O Brasil não tem tratado de imposto sucessório com os Estados Unidos, e o IRS exige o Formulário 706-NA quando os ativos situados nos Estados Unidos de um não residente passam de US$ 60.000 no falecimento, com alíquota federal máxima de 40 por cento. A estrutura se define com um contador transfronteiriço antes de assinar, não depois de fechar.
Onde os brasileiros compram em Miami?
Aventura pela comunidade estabelecida e pelas escolas, Sunny Isles pelas torres à beira-mar, Brickell pelos profissionais jovens e pela conta de aluguel, Bal Harbour pelo alto padrão de baixa densidade, Coconut Grove para famílias que querem um bairro.
Qual é a cotação atual do real ante o dólar e isso importa?
O real foi negociado a 5,2388 por dólar em 14 de agosto de 2026, contra 5,4137 um ano antes, segundo o Federal Reserve H.10. Importa principalmente ao longo de um calendário de sinais de pré-construção, porque você enfrenta a cotação cinco ou seis vezes, não uma.
"Um comprador que entende o próprio calendário de pagamentos negocia melhor do que um que fica olhando gráfico de câmbio."Gerardo Gonzalez, Licensed Real Estate Agent at Compass
Declaro o imóvel de Miami ao Banco Central do Brasil?
A declaração anual CBE é obrigatória quando o total dos seus bens no exterior alcança US$ 1.000.000 ou o equivalente em 31 de dezembro do ano-base, segundo o Banco Central do Brasil.
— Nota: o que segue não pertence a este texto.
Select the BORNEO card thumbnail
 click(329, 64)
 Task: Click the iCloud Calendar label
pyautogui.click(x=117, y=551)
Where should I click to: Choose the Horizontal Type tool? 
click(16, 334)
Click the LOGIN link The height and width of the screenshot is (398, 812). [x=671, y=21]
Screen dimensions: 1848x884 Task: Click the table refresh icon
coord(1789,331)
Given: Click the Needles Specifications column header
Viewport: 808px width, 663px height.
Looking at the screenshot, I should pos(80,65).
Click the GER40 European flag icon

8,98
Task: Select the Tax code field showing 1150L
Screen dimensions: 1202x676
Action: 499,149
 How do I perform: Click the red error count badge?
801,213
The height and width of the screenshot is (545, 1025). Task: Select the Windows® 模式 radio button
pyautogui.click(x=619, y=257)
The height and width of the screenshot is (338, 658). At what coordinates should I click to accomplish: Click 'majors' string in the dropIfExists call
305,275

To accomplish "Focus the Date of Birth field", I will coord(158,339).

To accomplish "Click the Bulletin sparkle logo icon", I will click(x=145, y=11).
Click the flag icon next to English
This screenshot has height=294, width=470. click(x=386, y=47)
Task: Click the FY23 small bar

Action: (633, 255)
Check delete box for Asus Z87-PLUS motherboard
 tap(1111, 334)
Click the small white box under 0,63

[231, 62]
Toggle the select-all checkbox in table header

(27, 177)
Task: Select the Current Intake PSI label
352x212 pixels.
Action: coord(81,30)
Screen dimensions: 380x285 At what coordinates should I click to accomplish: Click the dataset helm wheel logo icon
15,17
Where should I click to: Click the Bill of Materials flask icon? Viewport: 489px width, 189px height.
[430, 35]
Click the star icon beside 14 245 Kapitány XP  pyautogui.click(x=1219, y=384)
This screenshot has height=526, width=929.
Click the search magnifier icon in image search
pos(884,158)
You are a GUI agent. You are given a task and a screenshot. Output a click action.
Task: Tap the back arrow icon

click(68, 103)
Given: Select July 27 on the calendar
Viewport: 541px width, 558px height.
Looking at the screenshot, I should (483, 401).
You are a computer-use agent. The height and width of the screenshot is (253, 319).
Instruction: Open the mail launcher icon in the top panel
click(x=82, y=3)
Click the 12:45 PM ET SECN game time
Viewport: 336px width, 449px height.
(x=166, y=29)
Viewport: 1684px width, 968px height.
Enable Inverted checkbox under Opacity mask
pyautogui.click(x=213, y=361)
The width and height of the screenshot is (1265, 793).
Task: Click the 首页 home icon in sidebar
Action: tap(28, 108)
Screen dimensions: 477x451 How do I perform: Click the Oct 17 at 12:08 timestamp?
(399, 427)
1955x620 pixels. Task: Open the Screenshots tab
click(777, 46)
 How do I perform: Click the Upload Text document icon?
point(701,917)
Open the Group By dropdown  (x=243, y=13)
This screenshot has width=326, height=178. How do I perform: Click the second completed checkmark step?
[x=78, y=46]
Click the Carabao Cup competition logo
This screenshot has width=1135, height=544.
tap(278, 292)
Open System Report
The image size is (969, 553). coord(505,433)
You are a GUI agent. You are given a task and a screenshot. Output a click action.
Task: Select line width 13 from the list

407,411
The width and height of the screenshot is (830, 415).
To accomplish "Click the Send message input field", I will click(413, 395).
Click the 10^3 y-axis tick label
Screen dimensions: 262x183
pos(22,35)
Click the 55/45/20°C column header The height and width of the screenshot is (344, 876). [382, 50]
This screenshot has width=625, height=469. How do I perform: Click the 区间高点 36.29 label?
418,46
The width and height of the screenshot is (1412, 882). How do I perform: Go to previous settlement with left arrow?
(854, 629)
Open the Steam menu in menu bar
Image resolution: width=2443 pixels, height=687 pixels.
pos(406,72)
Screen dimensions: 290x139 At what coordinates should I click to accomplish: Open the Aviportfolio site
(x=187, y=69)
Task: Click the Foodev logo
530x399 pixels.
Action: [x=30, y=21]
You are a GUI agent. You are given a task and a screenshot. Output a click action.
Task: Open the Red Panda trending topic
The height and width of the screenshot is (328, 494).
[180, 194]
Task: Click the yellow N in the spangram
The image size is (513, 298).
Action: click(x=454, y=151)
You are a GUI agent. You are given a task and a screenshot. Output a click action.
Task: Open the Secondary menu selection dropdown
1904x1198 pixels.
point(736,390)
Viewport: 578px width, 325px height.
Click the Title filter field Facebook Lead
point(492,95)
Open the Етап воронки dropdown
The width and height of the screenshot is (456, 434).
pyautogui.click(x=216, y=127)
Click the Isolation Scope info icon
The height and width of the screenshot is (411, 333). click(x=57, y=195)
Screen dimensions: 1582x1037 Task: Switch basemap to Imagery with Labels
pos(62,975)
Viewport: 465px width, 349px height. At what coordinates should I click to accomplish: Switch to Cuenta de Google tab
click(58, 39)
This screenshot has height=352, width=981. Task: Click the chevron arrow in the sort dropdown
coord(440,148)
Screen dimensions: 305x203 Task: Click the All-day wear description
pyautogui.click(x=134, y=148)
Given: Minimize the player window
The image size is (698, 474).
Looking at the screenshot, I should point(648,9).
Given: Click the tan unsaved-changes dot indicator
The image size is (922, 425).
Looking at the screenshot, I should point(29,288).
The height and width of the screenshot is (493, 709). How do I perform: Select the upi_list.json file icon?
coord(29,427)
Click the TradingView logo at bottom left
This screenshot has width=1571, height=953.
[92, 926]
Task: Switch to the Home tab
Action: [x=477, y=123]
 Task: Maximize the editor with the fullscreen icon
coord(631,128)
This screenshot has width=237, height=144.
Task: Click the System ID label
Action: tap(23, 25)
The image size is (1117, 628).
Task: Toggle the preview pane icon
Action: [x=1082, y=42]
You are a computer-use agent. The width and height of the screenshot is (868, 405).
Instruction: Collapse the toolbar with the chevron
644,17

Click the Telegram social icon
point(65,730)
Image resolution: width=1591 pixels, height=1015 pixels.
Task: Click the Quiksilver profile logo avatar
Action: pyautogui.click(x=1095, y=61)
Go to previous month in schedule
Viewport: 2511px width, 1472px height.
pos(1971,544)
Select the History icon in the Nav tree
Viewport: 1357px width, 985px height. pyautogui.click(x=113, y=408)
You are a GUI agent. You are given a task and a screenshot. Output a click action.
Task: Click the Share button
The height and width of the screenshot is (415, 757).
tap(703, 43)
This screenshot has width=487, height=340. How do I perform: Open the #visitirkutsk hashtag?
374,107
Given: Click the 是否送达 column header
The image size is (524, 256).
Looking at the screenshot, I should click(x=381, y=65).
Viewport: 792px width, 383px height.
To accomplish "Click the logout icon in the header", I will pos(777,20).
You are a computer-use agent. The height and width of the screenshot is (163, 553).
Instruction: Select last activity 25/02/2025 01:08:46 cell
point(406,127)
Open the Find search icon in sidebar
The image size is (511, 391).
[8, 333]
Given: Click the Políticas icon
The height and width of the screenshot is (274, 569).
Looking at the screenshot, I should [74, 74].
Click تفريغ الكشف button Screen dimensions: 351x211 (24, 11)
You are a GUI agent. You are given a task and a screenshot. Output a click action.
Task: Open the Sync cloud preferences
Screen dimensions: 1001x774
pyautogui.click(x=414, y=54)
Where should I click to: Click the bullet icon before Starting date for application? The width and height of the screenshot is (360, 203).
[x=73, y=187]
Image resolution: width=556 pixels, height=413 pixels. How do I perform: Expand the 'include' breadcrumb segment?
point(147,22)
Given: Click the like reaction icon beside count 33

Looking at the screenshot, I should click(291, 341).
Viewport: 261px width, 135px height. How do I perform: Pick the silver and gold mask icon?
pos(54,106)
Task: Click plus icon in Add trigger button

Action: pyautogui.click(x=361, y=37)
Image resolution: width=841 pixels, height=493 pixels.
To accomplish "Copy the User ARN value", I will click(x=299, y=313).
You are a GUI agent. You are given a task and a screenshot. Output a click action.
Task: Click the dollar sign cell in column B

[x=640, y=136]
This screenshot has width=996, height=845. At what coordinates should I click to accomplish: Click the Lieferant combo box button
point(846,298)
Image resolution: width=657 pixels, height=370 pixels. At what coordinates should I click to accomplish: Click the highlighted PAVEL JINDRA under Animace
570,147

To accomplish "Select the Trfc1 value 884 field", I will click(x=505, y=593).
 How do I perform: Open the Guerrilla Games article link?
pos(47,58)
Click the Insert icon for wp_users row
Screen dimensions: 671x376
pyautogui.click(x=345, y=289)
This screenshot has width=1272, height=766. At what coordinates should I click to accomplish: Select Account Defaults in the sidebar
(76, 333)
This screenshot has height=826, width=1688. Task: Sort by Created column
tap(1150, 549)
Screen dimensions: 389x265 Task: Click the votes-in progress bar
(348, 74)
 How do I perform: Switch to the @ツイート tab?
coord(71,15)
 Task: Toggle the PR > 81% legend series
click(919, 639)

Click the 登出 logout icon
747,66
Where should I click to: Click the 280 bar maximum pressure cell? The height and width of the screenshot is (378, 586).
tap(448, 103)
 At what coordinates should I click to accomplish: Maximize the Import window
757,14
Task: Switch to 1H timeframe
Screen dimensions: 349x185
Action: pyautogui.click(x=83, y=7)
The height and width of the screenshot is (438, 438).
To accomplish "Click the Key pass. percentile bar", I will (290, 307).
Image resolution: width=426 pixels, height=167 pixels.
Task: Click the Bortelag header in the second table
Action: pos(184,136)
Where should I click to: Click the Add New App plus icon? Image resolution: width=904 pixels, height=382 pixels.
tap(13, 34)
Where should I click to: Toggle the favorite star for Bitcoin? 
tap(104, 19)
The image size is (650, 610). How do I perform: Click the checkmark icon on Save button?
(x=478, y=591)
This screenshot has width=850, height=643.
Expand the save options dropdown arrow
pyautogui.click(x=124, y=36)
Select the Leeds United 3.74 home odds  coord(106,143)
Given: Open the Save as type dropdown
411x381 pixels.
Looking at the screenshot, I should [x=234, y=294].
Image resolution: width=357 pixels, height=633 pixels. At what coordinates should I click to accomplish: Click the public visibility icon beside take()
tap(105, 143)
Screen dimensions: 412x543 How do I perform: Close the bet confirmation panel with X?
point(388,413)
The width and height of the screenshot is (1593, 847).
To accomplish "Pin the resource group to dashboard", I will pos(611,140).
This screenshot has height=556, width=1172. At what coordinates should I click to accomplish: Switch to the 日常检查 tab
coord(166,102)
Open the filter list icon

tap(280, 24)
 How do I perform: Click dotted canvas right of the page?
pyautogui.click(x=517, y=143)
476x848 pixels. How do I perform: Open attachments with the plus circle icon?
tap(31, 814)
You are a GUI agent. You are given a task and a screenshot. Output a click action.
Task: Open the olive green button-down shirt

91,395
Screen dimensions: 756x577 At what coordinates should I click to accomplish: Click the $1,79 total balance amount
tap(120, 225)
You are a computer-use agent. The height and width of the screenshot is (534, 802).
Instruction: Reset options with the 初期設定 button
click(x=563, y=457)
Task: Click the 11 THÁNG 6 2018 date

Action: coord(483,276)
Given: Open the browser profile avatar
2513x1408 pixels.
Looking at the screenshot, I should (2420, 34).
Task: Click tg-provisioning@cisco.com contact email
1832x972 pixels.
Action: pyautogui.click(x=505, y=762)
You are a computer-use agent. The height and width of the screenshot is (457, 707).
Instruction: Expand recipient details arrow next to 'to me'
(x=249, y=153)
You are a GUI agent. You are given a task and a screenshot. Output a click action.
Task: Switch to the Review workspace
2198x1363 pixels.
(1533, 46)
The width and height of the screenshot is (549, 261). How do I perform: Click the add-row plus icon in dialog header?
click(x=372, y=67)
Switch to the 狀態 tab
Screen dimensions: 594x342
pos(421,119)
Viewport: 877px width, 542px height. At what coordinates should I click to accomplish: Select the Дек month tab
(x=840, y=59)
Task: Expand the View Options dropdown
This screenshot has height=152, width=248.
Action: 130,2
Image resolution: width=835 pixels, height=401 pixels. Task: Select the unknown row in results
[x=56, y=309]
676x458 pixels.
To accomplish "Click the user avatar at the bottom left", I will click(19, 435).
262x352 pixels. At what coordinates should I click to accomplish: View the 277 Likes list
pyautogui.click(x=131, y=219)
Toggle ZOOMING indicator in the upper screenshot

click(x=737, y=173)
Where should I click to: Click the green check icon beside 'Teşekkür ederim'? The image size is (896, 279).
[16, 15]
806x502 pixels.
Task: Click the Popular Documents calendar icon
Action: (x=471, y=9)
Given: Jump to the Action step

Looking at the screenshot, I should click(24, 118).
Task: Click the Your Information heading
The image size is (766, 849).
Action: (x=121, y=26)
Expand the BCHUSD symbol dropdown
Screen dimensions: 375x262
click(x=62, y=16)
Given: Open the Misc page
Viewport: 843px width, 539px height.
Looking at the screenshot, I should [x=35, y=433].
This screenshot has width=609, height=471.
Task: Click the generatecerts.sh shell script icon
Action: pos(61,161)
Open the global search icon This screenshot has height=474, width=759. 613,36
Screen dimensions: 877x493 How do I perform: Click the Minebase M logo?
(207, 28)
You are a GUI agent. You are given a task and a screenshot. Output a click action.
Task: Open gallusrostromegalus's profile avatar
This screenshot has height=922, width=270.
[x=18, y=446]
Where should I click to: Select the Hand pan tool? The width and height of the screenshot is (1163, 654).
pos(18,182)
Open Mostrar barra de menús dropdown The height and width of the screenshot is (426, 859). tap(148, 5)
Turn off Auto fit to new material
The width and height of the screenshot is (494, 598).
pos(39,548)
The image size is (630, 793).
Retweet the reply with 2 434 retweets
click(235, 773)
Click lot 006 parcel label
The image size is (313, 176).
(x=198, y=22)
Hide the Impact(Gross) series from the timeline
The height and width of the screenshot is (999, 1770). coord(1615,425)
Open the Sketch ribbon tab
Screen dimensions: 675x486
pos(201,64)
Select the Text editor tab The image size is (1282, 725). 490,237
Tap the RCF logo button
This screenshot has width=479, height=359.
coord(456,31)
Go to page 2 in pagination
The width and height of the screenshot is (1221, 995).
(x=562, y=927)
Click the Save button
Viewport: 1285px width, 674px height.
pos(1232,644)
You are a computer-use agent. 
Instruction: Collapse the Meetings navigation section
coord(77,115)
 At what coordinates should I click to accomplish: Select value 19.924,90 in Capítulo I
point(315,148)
Páginas que ainda citam US$ 100.000 usam o limite antigo.
Os compradores brasileiros se qualificam para hipotecas nos EUA?
Sim. Os programas para estrangeiros costumam pedir de 30 a 40 por cento de entrada sem histórico de crédito americano, e os empréstimos DSCR qualificam o aluguel do imóvel em vez da sua renda. Cerca de metade dos compradores estrangeiros financia: 48 por cento pagaram à vista no país no relatório 2026 da NAR.